◆ **Trecho selecionado**:
★ ★ ★ ★ ★ ★ ★

São Paulo, represa de Guarapiranga, quarta-feira,
12 de novembro de 2003.
Antes das doze horas, no tablado de um pequeno porto de um local chamado Sailing
Center, o vento batia muito forte. Já colocado na água, o barco
branco, a motor e à vela do Edson Prando, agitava-se muito por causa
das ondas e do forte vento, “uma paulera”, conforme disseram funcionários
daquele local. Antes de adentrarmo-nos ao barco, uma tristeza invadiu-me até
o pingar de lágrimas.
Coitadas de todas as pessoas que conheço. Tão atarefadas em suas
responsabilidades, preocupações, compromissos, trabalhos, dependências,
escravidão aos deveres, dívidas, medo, desemprego.
Traidor dos costumes “nobres” de se viver ocupado, olhei para o
céu e pedi perdão por aquela ociosidade aquática.
O início do funcionar do motor do barco foi agradável de se ouvir.
Fiquei no leme e partimos contra o vento e as ondas. O subir e descer da proa
n’água, provocava o borrifar de gotas da lagoa para o meu rosto
e corpo. Seguindo assim até águas mais profundas, do meio da represa,
lá, com o motor em marcha lenta, o Edson içou a vela de proa.
A vela maior não pode ser içada, porque, seu mastro estava em
reparos. Com o motor desligado, sòmente ao sabor do vento forte, o barco
deslizava muito rápido.

★ ★ ★ ★ ★ ★ ★

◆ **Linhas de dados**:
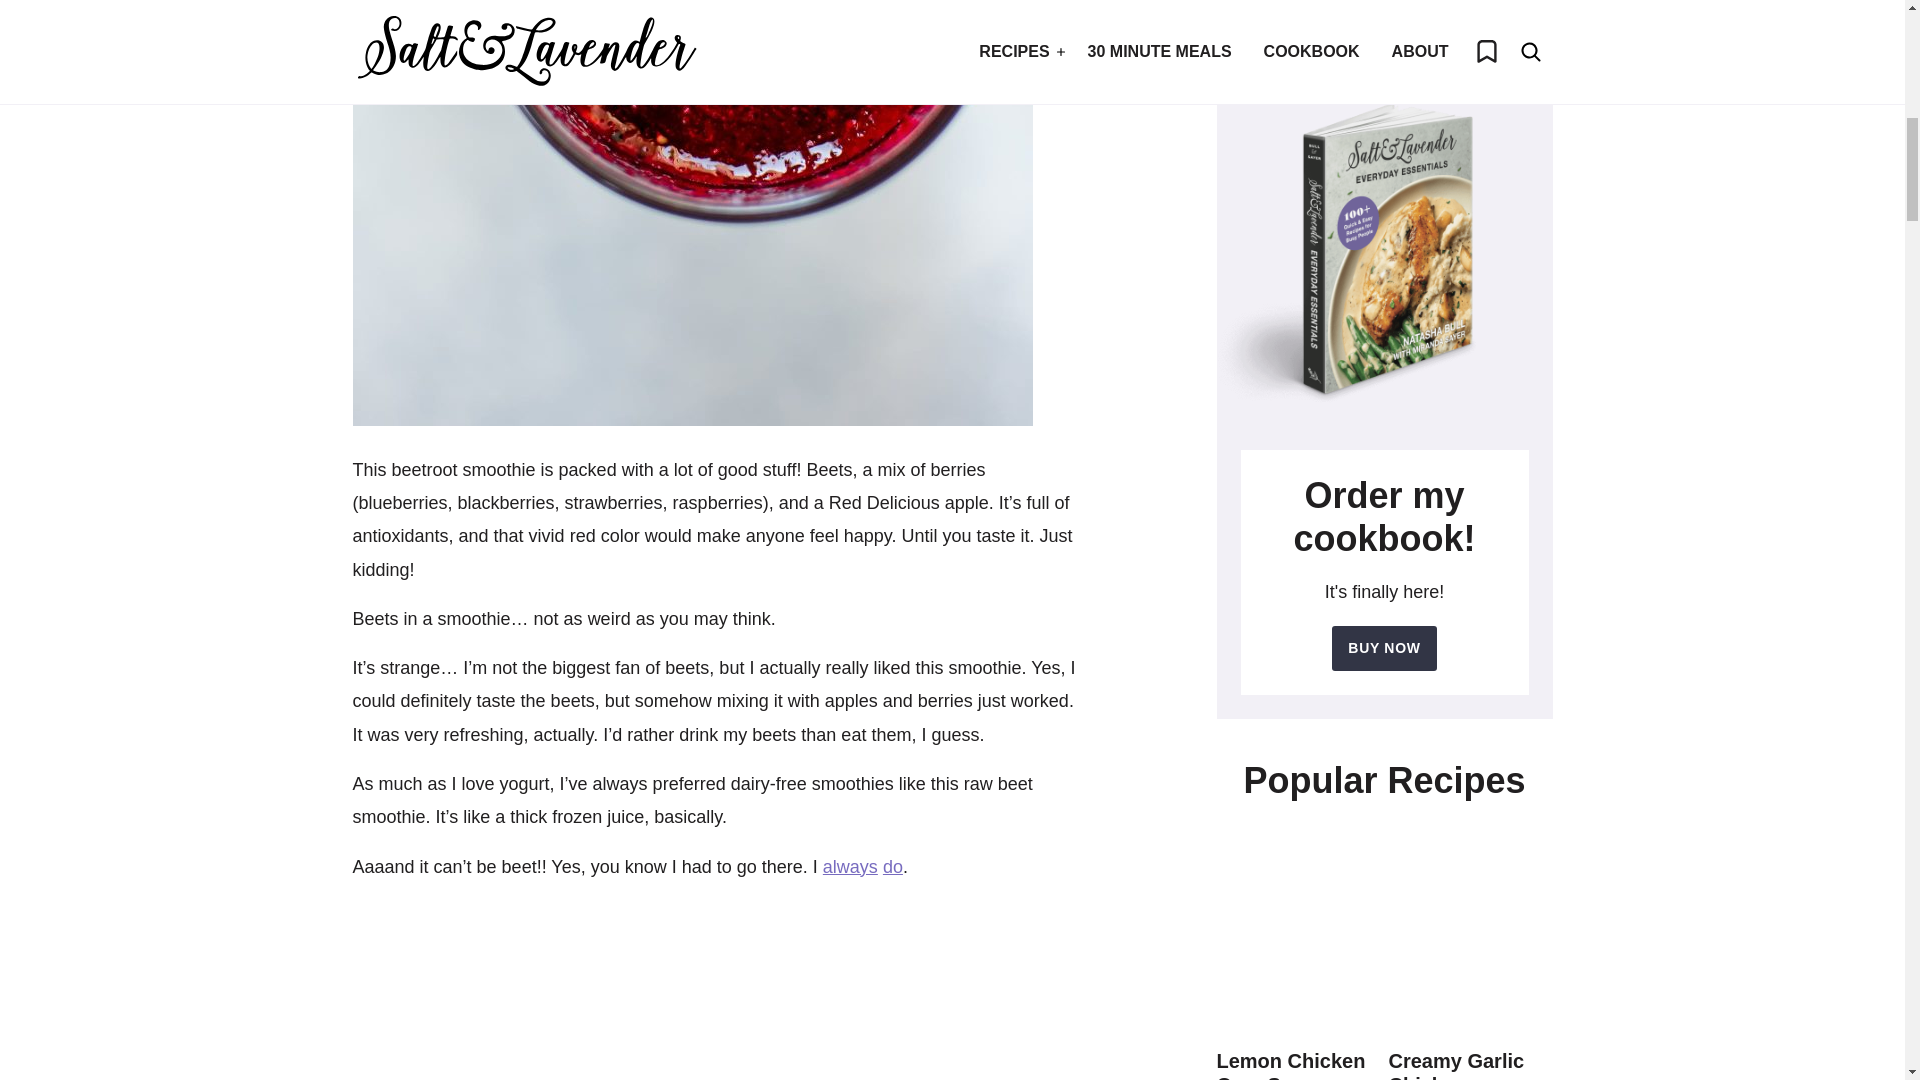 This screenshot has height=1080, width=1920. I want to click on do, so click(892, 866).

★ ★ ★ ★ ★ ★ ★

◆ **Tarefa A**: Traduza para o inglês a seguinte frase do relato sobre o passeio de barco: "O início do funcionar do motor do barco foi agradável de se ouvir."
◆ **Tarefa B**:
Com base no relato sobre o passeio de barco, responda:
(i) Em qual represa o passeio aconteceu?
(ii) Quem içou a vela de proa?
(iii) Por que a vela maior não pôde ser içada?
◆ **Tarefa C**: Devolva, sem nenhuma alteração, o segmento do relato sobre o passeio de barco que vai de "Coitadas de todas" a "dívidas, medo, desemprego.", inclusive.

◆ **Resposta completa A**: The starting of the boat's engine was pleasant to hear.

◆ **Resposta completa B**:
(i) Na represa de Guarapiranga, em São Paulo.
(ii) Edson Prando.
(iii) Porque seu mastro estava em reparos.

◆ **Resposta completa C**:
Coitadas de todas as pessoas que conheço. Tão atarefadas em suas
responsabilidades, preocupações, compromissos, trabalhos, dependências,
escravidão aos deveres, dívidas, medo, desemprego.